Copy out precisely the line that holds "Great Barrier Reef Masters Games (1272, 1871)" and all the lines following it in the data, up to and including the last one, and no others.

Saved data entries:
┌──

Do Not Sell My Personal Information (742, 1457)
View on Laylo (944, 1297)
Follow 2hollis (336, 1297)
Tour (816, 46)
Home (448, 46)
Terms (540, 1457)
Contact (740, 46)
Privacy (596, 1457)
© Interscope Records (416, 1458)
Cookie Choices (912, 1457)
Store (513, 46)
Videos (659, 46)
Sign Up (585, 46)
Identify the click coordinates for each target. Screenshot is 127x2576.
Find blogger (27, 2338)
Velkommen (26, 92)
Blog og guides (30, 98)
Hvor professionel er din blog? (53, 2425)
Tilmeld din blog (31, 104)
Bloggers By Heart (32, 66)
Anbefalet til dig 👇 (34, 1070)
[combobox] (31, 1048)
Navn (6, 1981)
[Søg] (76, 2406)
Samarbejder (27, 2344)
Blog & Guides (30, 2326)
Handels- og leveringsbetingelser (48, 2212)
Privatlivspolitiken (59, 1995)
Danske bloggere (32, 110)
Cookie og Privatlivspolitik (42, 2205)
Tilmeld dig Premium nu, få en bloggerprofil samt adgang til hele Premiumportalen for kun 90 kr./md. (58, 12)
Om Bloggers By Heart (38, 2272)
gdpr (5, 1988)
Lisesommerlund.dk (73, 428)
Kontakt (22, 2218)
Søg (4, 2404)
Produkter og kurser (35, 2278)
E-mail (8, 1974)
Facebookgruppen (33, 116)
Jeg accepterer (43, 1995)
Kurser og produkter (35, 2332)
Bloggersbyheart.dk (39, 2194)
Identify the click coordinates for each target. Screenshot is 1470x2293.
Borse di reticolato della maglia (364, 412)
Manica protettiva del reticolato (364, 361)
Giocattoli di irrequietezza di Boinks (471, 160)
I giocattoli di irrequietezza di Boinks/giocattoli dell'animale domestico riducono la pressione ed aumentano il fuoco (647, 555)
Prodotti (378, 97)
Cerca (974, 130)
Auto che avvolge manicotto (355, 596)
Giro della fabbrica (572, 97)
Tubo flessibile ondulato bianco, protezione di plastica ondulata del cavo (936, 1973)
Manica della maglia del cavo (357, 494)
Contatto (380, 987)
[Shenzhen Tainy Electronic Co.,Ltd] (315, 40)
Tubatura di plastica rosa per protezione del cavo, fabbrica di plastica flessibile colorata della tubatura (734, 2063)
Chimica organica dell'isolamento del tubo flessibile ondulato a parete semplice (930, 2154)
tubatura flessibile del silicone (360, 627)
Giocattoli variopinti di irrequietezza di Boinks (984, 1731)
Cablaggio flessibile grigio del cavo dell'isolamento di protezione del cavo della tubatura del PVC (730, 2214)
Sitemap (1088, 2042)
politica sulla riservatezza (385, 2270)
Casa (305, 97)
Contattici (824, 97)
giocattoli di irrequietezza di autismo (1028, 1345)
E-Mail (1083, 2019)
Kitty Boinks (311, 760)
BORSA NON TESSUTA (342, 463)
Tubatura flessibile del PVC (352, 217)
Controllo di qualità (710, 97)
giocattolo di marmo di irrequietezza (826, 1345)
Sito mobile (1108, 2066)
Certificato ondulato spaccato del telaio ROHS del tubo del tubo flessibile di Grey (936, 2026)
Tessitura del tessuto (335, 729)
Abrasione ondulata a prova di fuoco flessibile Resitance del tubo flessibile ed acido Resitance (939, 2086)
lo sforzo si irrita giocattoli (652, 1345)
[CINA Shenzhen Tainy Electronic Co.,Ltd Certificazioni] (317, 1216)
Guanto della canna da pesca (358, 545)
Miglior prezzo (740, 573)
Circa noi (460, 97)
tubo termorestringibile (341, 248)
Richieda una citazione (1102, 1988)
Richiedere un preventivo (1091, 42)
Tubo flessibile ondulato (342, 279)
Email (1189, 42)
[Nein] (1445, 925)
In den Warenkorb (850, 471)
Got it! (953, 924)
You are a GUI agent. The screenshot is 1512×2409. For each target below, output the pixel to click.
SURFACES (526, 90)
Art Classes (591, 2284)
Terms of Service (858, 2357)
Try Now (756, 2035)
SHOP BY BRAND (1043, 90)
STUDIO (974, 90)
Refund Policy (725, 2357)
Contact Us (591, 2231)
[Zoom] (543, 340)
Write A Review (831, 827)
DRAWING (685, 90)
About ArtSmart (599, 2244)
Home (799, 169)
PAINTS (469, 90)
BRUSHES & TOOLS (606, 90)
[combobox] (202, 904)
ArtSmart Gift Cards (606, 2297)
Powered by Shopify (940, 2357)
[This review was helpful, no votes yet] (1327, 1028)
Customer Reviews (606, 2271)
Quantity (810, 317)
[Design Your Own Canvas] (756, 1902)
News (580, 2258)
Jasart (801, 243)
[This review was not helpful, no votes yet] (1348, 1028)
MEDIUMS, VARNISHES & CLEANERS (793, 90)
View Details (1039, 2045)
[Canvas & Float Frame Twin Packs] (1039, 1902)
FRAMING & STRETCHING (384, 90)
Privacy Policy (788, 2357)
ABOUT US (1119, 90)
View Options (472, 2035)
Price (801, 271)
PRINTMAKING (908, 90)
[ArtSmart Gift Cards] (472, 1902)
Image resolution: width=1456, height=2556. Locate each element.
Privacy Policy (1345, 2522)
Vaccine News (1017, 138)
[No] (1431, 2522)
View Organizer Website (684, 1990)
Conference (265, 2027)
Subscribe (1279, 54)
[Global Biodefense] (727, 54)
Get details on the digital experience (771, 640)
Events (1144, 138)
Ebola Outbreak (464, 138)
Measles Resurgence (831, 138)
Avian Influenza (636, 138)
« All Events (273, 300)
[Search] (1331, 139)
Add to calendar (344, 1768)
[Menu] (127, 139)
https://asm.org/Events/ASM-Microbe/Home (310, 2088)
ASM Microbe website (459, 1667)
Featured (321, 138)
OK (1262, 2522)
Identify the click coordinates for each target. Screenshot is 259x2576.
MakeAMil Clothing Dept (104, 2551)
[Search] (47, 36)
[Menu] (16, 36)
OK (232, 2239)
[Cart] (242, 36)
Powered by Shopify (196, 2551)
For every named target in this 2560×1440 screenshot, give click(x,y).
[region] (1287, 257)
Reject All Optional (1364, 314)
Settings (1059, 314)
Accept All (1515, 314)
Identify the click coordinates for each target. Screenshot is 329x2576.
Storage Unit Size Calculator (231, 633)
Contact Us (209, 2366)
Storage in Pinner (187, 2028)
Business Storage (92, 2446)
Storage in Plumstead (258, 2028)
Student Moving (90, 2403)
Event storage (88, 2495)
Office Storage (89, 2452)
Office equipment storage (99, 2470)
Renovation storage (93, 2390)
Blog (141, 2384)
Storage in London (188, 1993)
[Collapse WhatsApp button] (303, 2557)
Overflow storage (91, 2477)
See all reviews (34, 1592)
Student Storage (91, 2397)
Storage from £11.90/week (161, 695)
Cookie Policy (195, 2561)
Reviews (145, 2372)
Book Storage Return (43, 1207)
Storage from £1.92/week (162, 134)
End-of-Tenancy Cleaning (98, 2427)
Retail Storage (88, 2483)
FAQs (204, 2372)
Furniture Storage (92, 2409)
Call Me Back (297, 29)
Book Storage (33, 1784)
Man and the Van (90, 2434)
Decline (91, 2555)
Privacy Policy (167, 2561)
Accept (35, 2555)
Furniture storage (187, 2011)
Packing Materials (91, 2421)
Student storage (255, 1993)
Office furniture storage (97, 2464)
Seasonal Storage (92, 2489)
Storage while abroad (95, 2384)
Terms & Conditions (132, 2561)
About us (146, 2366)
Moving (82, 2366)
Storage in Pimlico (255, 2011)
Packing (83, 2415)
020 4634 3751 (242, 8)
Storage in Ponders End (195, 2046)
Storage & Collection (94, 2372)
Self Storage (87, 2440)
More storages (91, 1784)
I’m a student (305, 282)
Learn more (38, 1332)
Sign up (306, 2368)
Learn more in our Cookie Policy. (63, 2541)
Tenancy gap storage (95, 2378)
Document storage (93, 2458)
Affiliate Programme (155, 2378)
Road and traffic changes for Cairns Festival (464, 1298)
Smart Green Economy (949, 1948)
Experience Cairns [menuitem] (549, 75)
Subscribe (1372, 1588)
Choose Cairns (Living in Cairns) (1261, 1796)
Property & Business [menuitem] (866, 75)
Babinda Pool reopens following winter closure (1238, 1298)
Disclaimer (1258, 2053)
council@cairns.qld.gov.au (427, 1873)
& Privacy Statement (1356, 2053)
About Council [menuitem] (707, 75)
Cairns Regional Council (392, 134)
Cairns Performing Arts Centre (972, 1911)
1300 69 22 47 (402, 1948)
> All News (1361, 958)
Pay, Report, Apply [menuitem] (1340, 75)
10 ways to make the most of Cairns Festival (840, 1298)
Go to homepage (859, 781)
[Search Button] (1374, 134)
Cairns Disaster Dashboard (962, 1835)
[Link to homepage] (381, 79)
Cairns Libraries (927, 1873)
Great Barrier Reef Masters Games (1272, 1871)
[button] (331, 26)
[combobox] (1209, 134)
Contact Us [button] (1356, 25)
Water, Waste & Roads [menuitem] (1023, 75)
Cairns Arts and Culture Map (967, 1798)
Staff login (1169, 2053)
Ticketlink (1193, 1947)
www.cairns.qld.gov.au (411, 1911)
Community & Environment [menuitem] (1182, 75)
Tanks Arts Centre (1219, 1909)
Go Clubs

└──

◆ **WORKED SOLUTION**
Great Barrier Reef Masters Games (1272, 1871)
[button] (331, 26)
[combobox] (1209, 134)
Contact Us [button] (1356, 25)
Water, Waste & Roads [menuitem] (1023, 75)
Cairns Arts and Culture Map (967, 1798)
Staff login (1169, 2053)
Ticketlink (1193, 1947)
www.cairns.qld.gov.au (411, 1911)
Community & Environment [menuitem] (1182, 75)
Tanks Arts Centre (1219, 1909)
Go Clubs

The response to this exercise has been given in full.